Almost 90 percent of the reads aligned to the human reference genome. The median sequencing error rate per individual was 15.2 percent, consisting of 6.7 percent deletion errors, 4.8 percent substitution errors, and 3.8 percent insertion errors. Half the data were in reads larger than 15 kilobases.

Using the long-read data, genotyping data from long-read and short-read sequencing, and imputation, the team then constructed a set of about 48,000 high-confidence SVs across individuals, or about 23,000 per person.

According to Sedlazeck, the Decode team developed new methods for SV calling, building on his Sniffles algorithm, that reassess breakpoints and weed out false positives. However, these methods rely on short reads, he said, and for future large-scale projects, it would be important to develop methods that don't require a second data type.

About 30 percent of the SVs the researchers found are rare, occurring in less than 1 percent of the population, and 2 percent of these rare SVs overlap with a coding exon.

The scientists also looked at whether any of the SVs were correlated with phenotypes and disease, relying on data from previous genome-wide association studies, and found that 30 SVs that impact coding exons showed correlations with 82 GWAS catalog markers. These included, for example, known associations of SVs with psoriasis, diabetes, and age-related macular degeneration, as well as new associations of SVs with white blood cell count and systolic blood pressure. They also found a known deletion associated with hematuria, a known insertion related to alterations in meiotic recombination, and a known deletion associated with cystinosis. In addition, they discovered an association between a rare 14 kilobase deletion that affects PCSK9, a target of cholesterol-lowering drugs, and low LDL cholesterol levels.

Sedlazeck said that the Decode analysis mainly focused on insertions and deletions – the most common types of structural variants – but that rearrangements and duplications also play important roles in Mendelian and other diseases.

He noted, too, that the sequence coverage, while 15x on average, is much lower in certain regions, meaning that the haplotypes are not adequately covered by reads.

Korbel agreed that with 15x coverage, "it probably will not be possible to reliably analyze structural variation in a single human sample," however, "the design chosen is great for a population-scale study as here convincingly demonstrated for the Icelandic population."

According to a Decode official, the company had already sequenced samples from about 50,000 Icelanders using Illumina sequencing and undertook the new study because long-read sequencing detects about three times as many SVs as short-read sequencing and because Oxford Nanopore sequencing can also detect DNA methylation.
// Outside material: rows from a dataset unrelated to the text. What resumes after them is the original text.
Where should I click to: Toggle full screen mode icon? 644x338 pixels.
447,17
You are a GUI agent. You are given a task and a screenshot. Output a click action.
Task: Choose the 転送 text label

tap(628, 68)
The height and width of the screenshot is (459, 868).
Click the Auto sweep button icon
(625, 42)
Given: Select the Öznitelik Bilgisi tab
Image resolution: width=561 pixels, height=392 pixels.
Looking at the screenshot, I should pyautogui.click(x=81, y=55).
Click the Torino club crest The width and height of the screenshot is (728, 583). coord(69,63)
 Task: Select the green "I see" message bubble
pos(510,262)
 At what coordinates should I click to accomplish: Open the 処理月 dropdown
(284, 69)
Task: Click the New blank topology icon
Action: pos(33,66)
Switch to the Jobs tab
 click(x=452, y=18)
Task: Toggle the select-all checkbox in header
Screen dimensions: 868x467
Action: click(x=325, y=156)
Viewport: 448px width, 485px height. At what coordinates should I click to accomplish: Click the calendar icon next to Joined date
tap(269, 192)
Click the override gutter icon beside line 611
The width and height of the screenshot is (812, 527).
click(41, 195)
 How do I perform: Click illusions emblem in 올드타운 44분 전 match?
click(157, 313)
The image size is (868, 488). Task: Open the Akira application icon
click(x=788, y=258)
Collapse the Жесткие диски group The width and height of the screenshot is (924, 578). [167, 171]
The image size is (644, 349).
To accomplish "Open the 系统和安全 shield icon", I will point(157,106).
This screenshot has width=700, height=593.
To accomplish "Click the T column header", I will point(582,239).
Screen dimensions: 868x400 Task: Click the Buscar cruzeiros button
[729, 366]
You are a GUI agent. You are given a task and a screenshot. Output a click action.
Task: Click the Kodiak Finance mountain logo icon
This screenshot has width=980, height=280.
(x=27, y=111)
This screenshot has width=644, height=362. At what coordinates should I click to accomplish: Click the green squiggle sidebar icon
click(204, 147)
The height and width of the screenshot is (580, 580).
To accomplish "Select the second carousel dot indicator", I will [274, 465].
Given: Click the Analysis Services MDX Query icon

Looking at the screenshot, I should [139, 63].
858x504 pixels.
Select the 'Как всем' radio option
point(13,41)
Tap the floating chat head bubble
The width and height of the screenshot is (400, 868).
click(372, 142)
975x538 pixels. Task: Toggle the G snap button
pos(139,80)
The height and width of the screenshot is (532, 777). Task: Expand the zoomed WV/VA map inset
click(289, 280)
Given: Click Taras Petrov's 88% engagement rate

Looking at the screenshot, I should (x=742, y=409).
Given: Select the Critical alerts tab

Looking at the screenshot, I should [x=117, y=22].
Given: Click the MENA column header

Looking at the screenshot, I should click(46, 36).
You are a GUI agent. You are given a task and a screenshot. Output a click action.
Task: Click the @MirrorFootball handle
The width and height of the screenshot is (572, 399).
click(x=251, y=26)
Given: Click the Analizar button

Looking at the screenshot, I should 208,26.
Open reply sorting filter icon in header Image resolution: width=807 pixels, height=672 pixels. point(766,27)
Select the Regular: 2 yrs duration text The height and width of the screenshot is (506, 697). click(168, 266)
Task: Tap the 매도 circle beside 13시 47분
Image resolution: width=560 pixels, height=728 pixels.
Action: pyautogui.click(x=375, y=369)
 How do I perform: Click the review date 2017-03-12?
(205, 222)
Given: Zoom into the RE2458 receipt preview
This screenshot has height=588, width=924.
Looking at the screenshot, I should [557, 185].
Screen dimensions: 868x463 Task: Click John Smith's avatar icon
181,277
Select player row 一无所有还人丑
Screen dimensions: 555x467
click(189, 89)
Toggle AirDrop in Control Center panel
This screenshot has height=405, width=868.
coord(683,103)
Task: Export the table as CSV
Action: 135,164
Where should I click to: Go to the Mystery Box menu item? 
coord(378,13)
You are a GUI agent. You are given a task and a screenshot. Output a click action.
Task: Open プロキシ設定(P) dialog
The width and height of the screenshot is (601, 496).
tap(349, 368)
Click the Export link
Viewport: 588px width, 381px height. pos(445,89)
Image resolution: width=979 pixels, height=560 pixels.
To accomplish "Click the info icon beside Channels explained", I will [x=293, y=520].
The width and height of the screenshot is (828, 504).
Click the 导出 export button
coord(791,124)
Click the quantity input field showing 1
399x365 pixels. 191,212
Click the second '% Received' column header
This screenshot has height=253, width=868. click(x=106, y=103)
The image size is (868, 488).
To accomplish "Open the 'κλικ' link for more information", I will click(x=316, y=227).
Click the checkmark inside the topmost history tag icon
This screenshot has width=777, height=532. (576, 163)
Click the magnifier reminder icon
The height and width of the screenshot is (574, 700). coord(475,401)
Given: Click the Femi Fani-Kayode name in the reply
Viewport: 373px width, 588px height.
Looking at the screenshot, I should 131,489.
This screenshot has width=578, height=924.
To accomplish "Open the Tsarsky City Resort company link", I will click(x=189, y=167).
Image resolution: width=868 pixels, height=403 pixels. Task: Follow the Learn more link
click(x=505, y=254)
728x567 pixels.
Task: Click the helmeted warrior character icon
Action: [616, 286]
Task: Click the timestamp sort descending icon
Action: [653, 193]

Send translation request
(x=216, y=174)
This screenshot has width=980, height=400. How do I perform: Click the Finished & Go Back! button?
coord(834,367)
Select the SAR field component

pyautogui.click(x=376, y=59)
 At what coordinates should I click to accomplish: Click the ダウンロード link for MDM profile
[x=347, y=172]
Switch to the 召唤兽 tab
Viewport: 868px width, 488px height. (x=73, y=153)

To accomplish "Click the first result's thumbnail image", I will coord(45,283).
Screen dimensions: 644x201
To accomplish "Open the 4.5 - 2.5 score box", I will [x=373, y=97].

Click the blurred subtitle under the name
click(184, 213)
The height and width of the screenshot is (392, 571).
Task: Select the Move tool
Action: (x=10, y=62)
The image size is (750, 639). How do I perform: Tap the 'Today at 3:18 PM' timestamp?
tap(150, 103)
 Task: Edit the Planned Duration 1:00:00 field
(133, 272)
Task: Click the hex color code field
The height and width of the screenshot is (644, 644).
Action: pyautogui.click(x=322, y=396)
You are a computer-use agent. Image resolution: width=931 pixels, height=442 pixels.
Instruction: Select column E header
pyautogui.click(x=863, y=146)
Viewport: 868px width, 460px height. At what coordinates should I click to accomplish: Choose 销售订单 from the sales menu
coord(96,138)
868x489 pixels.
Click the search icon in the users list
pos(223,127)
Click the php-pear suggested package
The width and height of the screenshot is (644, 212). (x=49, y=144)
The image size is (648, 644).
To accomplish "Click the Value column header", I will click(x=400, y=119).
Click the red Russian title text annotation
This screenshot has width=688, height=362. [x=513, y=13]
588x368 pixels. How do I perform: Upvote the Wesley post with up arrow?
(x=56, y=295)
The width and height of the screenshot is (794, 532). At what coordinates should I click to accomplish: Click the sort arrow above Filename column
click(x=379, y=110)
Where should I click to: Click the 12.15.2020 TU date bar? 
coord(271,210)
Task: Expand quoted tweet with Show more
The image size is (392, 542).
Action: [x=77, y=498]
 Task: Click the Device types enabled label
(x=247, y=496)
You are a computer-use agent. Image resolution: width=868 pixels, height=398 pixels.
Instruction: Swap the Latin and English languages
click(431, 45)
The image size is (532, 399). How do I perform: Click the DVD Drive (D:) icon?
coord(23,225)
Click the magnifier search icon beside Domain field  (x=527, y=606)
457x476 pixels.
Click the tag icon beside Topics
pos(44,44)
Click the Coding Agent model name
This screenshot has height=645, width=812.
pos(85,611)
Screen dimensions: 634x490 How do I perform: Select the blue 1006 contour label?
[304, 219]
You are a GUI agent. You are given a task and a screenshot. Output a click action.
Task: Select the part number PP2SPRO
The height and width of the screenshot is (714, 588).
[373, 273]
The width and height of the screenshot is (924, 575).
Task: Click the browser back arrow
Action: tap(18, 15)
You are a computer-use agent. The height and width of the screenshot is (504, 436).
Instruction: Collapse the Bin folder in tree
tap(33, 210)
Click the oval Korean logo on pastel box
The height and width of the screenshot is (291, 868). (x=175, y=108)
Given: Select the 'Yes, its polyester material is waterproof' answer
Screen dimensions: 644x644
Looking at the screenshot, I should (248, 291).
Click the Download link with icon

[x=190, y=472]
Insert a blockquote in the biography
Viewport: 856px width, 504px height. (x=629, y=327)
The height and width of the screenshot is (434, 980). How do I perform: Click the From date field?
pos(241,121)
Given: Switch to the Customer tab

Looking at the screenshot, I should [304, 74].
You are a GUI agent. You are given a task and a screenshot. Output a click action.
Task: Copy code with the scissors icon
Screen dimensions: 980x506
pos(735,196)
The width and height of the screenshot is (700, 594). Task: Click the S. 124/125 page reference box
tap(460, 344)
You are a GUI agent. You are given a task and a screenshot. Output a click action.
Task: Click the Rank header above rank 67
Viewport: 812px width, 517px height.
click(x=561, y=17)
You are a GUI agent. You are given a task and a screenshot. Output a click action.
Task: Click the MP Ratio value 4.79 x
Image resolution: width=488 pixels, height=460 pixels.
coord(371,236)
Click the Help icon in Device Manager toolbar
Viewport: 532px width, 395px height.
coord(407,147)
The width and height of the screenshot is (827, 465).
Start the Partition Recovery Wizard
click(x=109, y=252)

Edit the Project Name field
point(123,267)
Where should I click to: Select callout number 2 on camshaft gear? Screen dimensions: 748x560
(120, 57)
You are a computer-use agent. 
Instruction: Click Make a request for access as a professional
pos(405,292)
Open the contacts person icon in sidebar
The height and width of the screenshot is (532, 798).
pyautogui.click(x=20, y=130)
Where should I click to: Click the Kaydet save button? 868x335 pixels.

He said Decode has been testing Oxford Nanopore's technology for the past three years and found that "it was able to consistently call SVs and methylation."

The study has been submitted to a journal for publication, he added, and a list of the variants will be published as part of the final version of the manuscript.

Going forward, the Decode researchers plan to correlate the SV and methylation data with disease and other phenotypes, and to improve the analysis algorithms and methodology. "We are also planning to use ONT in clinical sequencing studies," he said.

According to Korbel, a different approach would be needed to analyze individual patient genomes, for example, to find the underlying cause of rare diseases. "Approaches that integrate information from different genomic techniques have shown great promise in this regard, such as combining long-read sequencing with template-strand sequencing (Strand-seq), which can be used for phasing long reads into chromosome-length haplotypes," he said.